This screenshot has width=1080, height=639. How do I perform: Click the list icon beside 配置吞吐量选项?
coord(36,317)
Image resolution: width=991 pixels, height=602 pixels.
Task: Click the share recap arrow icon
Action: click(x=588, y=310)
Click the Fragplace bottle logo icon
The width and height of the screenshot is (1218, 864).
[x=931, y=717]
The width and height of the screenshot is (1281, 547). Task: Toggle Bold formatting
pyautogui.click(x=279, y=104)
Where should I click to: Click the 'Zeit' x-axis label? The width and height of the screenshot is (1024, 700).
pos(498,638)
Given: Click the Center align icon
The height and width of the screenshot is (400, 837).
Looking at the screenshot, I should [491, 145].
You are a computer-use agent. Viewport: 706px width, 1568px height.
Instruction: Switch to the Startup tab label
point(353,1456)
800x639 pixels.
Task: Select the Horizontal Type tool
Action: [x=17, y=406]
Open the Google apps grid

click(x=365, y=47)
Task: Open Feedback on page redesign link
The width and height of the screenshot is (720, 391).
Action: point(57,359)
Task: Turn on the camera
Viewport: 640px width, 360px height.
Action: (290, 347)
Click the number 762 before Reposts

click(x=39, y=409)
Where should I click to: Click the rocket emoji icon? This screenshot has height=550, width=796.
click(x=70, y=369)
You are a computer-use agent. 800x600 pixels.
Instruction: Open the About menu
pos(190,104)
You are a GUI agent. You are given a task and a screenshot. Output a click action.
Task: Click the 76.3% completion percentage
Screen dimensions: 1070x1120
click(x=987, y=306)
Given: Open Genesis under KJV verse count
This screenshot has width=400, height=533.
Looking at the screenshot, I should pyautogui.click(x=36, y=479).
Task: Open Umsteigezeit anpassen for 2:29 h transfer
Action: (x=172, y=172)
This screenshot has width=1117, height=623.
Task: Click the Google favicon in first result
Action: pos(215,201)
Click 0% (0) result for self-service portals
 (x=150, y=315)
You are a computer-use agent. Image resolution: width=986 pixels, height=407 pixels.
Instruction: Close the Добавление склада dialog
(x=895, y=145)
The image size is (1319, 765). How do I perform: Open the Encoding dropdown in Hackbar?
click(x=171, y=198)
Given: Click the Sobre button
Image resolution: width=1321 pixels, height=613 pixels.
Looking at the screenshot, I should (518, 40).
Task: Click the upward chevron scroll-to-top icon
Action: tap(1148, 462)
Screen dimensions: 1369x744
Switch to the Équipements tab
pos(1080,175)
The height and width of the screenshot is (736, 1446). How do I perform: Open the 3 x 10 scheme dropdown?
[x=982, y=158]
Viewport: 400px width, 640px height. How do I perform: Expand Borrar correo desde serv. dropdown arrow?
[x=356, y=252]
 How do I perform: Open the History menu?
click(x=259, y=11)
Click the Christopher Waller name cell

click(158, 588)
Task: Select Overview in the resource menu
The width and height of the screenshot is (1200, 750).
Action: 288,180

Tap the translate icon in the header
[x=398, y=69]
-*-*-
> [Exercise prompt] Where the word "computer" shows up in a line of the entries above, copy that line.

> [Expected output]
You are a computer-use agent. Viewport: 706px width, 1568px height.
You are a computer-use agent. 800x600 pixels.
You are a computer-use agent. Image resolution: width=986 pixels, height=407 pixels.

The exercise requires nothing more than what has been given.